Car le film se cherche sans jamais se trouver, s'engage sans jamais s'imposer.
Entre histoire d'amour prof-élève, dont on voit dés les premières images tous les tenants et les aboutissants, film sur la quête de sens d'un homme pour lequel on a bien trop peu d'empathie, ou enquête machiavélique, L'Homme Irrationnel est tout à la fois sans l'être vraiment.
Comme dit précédemment, on sait déjà tout de l'amour prof-élève qui unit Emma Stone, intrépide et chipie mais vite soûlante, et Joaquin Phoenix (j'y viens) avant même que celle-ci commence. De plus elle n'est qu'une toile de fond aux deux thèmes suivants.
Film existentiel, on y croit déjà plus. De déboires en déboires, Joaquin Phoenix, bide en avant, lunettes de soleil sur le nez, cheveu gras, poussant un peu trop la carte du pataud pour se révéler convaincant mais inégal, on suit ce pauvre type, pour qui la vie n'est que noirceur, qu'il tente d'évacuer par la philosophie (qui dans le film n'a aucun but précis ni aucune profondeur, si ce n'est celle de citer, par pure érudition, quelques auteurs pour souligner explicitement le propos), matière qu'il qualifie lui-même de verbiage fumeux. Cette partie est peut être la plus intéressante, malgré son absence volontaire, mais pas si anodine, de rythme.
Enfin, dés la quête de sens trouvée et menée à son terme, se joue la partie enquête. Ici le thème au piano (qui revient une bonne dizaine de fois dans le film : LOURD) rythme les dialogues cyniques dans lequel Phoenix joue l'innocent, s'invente un personnage. Mais les rebondissements sont mal rythmés, et tellement évidents, qu'ils en deviennent lassants. Reste heureusement ce final qui, à la manière de Match Point, vient mettre tout le monde d'accord, avec une brutalité cynique qui en surprendra plus d'un.

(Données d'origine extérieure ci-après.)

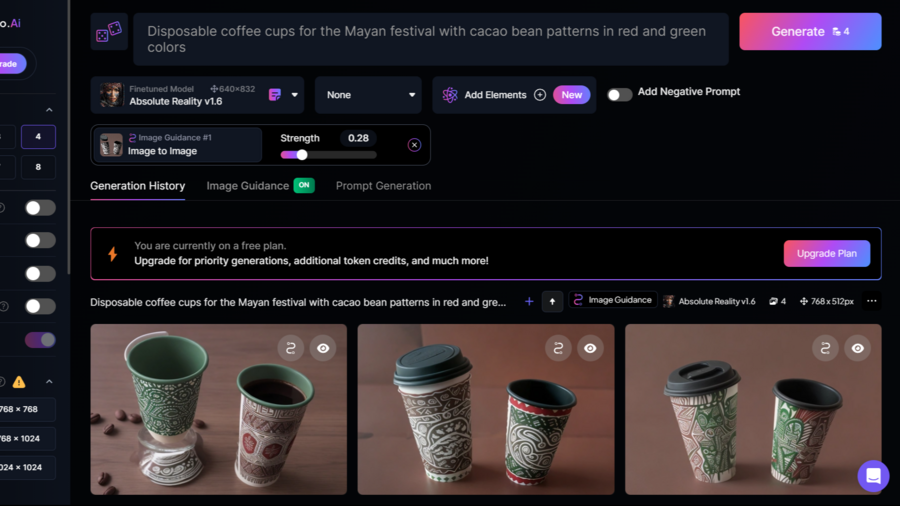This screenshot has height=506, width=900.
Task: Open the None style dropdown
Action: [368, 95]
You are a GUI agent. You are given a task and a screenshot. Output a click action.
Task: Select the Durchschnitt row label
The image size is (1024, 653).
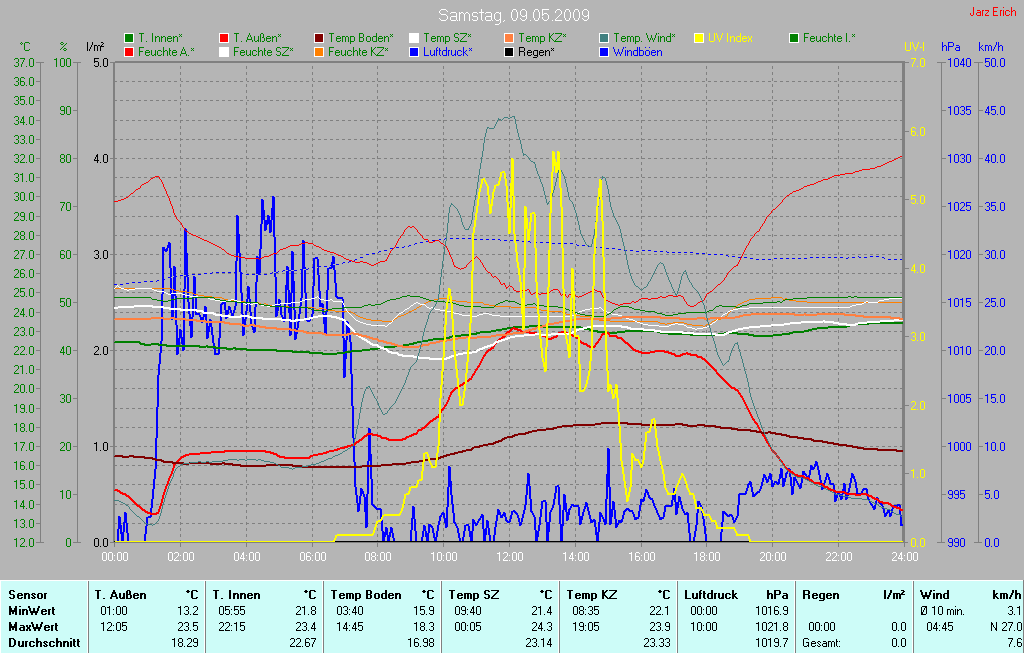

En croisant deux points de vue (deux voix-off qui s'entrecroisent sans jamais se rencontrer), Allen livre une distance intelligente à une intrigue qui ne l'est pas toujours, avec de vraies lacunes stylistiques (outre la photographie orangée et soignée de Darius Khondji, il ne reste pas grand chose à sauver).
A trop faire vite on fait mal.
Mais je doute que Woody Allen suivra ce modeste conseil.